Would you transcribe exactly the lines below, starting at the one that contains "Open the Manchester City page link" and ending with the last line, both included? Leave out all other lines.

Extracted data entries
====

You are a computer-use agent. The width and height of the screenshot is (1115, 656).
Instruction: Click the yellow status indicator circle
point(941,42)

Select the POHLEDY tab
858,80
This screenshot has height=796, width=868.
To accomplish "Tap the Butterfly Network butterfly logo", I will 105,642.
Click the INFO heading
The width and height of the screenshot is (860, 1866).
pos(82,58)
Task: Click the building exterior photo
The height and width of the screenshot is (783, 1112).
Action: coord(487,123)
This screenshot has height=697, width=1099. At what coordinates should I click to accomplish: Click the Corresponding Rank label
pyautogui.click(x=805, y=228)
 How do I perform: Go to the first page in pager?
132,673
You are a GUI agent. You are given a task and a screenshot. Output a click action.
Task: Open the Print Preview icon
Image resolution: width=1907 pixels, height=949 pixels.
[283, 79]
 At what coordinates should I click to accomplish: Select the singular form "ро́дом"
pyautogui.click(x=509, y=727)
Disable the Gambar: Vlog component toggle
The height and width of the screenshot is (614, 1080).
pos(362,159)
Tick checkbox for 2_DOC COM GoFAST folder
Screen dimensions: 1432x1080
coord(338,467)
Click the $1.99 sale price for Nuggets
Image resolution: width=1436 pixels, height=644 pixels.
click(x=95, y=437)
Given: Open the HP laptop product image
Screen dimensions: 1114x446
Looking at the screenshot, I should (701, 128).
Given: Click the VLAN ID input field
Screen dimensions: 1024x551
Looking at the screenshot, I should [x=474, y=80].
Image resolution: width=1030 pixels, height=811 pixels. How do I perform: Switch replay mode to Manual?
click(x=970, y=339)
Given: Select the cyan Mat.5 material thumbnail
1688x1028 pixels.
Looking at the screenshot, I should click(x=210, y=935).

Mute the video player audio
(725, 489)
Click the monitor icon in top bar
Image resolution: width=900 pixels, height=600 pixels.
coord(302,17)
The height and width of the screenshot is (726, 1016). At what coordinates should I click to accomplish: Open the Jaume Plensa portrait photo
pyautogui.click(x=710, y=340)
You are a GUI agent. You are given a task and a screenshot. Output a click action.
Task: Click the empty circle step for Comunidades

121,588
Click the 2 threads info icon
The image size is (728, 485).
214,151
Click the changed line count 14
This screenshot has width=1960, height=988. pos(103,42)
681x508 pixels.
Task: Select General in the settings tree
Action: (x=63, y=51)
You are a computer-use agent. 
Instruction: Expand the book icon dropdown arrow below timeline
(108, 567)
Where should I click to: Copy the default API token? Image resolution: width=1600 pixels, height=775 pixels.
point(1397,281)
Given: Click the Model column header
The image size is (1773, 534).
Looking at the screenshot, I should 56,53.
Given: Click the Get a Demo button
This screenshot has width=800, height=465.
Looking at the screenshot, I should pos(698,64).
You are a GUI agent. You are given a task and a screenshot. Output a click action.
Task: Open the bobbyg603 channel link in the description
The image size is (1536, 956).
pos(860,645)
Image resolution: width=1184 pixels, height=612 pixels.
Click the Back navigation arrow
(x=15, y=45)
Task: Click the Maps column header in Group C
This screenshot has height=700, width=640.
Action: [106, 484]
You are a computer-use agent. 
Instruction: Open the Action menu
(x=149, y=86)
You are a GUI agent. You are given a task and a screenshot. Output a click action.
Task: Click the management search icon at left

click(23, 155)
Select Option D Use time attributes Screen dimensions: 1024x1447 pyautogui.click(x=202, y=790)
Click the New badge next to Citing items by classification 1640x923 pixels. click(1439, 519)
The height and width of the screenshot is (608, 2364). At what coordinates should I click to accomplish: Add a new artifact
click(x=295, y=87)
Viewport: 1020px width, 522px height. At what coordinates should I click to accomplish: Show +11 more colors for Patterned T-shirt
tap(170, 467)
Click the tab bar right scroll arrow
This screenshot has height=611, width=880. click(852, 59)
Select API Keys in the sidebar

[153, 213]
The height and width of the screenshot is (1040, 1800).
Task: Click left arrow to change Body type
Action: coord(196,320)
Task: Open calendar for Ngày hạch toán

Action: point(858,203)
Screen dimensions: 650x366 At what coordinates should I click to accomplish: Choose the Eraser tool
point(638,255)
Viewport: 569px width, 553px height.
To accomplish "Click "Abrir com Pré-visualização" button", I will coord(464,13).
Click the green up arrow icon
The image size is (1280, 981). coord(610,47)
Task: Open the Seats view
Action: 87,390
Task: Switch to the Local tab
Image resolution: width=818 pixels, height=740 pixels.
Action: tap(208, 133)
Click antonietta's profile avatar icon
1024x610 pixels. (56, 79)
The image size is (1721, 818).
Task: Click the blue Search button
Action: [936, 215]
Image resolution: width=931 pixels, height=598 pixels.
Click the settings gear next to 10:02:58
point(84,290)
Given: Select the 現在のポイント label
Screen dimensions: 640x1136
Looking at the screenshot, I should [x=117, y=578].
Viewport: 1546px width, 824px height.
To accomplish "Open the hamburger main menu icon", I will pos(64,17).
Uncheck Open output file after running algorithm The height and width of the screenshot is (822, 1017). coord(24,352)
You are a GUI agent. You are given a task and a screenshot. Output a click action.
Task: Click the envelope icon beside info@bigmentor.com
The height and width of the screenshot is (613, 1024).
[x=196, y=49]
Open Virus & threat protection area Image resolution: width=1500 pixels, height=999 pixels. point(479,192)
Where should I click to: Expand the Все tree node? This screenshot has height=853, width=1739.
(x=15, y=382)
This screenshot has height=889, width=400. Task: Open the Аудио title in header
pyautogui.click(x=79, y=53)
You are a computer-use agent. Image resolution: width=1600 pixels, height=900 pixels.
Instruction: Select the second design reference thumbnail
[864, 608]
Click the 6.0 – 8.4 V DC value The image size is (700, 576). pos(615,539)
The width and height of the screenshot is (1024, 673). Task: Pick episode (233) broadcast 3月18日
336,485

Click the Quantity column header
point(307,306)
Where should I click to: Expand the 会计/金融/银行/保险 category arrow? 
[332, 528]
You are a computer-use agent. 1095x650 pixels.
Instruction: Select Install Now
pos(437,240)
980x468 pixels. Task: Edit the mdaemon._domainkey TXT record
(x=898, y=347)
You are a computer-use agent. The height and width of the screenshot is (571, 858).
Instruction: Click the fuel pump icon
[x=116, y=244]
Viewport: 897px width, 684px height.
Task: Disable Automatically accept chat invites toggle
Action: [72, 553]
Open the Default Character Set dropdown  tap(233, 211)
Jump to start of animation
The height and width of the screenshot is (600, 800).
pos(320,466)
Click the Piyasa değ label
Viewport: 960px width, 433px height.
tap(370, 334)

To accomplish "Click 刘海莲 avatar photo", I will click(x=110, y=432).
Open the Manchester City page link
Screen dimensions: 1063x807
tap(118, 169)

====

* Reply *
Open the Manchester City page link
Screen dimensions: 1063x807
tap(118, 169)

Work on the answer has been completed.